A vocal but fairly small minority is pushing for the Netherlands to adopt the Swedish model to address exploitation; Christian feminist campaign group Exxpose has compiled a petition of 50,000 signatures—above the threshold at which parliament must hold a debate. Exxpose cite research that shows Swedish authorities saw numbers of women working in street prostitution was halved in the decaded following the 1999 legislation.

Though the Swedish model has taken off in seven other countries, Exxpose’s push for criminalization in the Netherlands is unlikely to succeed any time soon. In Amsterdam, the mayor is clear that she’s a supporter of legalized sex work. But some sex workers say Halsema’s proposed reforms reflect a wider pattern of allowing sex work in theory, but discouraging it in practice. “There’s so much discouragement hidden in the rules that it’s virtually impossible to be innovative in this sector,” says Velvet December, a coordinator at the sex worker union PROUD, citing an existing ban on Amsterdam’s sex workers working from home, and on window workers using the internet to find clients

December fears if the window brothels are closed, the city’s already-tight rules governing sex work will make it hard to find new space for the industry to thrive. Investors will be put off by the regulations, and people living in areas targeted for a sex workers’ hotel will protest, she says, pointing to the example of nearby Utrecht as a city that tried to overhaul its prostitution sector. In 2013, the city closed its historic red light area and around 100 prostitution windows on canal boats, promising to look for new sites for window work. Six years later the plans remain stalled because of the difficulty finding financial backers and resistance from the city council.

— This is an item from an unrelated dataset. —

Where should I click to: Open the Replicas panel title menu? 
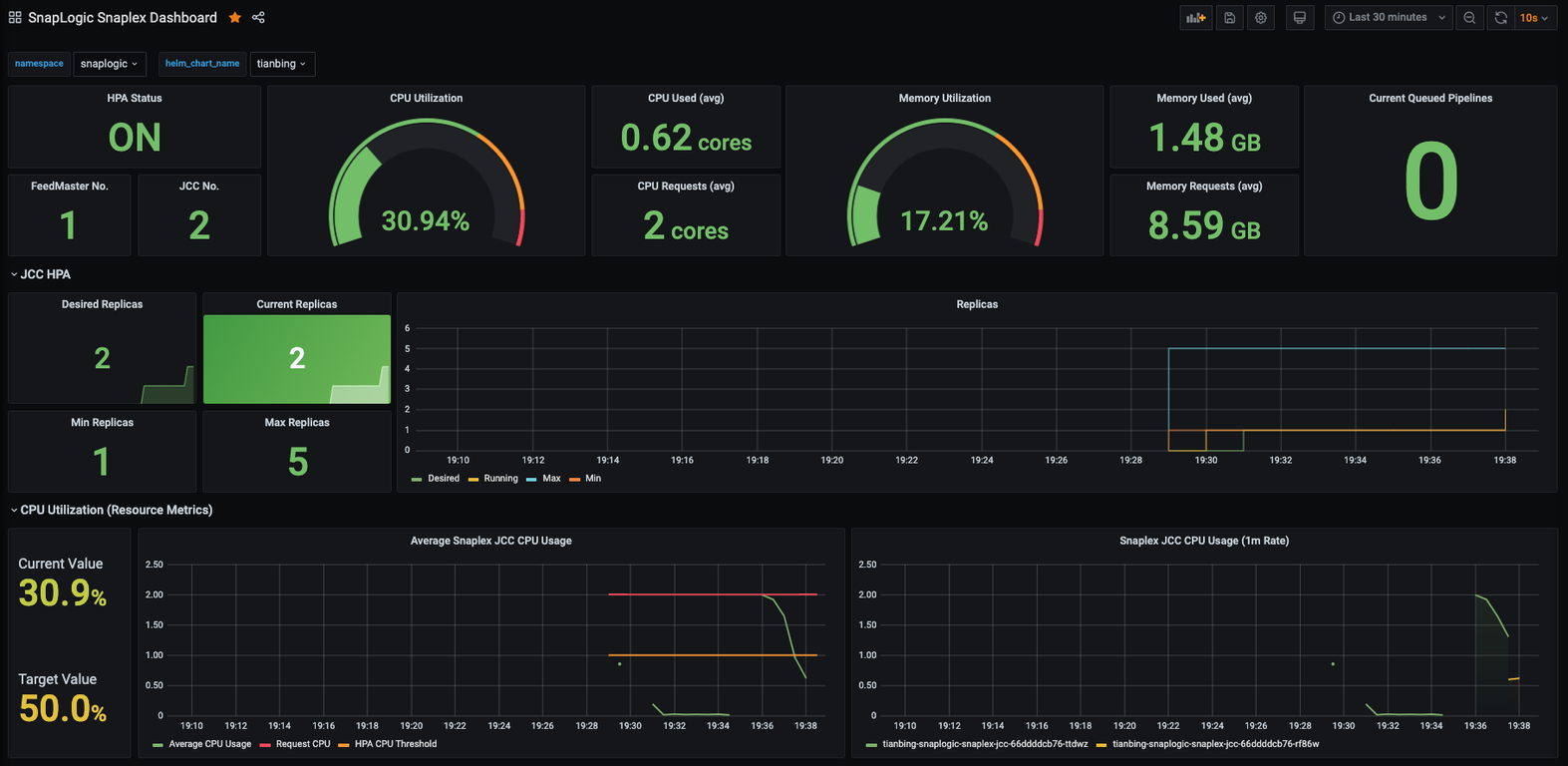[977, 304]
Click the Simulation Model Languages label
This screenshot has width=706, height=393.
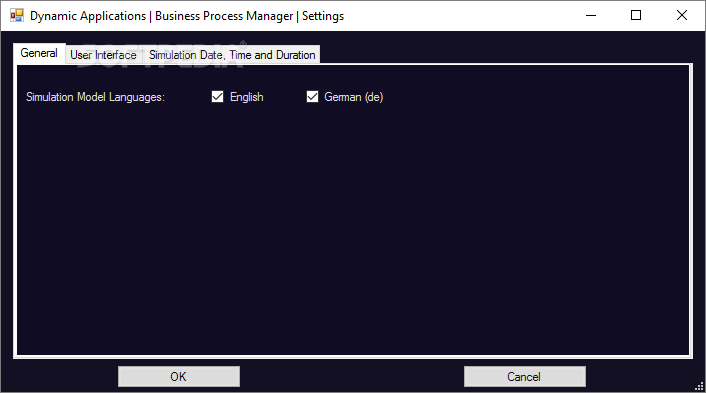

Relocating or replacing the red light district with a purpose-built prostitution hotel would also mean the end of an international landmark—even if it’s a controversial one. “To have the sex industry integrated with so called ‘normal life’, among churches and restaurants and a kindergarten and the Salvation Army shop – that’s pretty special,“ Majoor says, noting that the red light district developed over centuries. “You can’t just create that atmosphere somewhere else. If we get rid of the sex work, Amsterdam’s city center will be like any other old European capital.”

Halsema says she’s well aware of the danger of being too dogmatic, given the red light district’s historical roots and the concerns of sex workers, residents and anti-trafficking groups. She has held public meetings on the proposed reforms, inviting local residents and sex workers to weigh in—a step that sets her apart from previous city authorities, sex workers say. The city council will debate her ideas up, offering opinions on potential risks and benefits of each one. But Halsema will make the final choice and implement it, likely some time next year. “I want to create a process where a lot of people feel they are being heard—which is not the same as having it their way. We all have to compromise in the end.”

The shape of that compromise will likely determine what comes to mind when you hear the name Amsterdam, or even the term “sex work,” 10 years from now. For a few months though, the windows and their curtains remain open. The red lights continue to glow. And the debate rages on.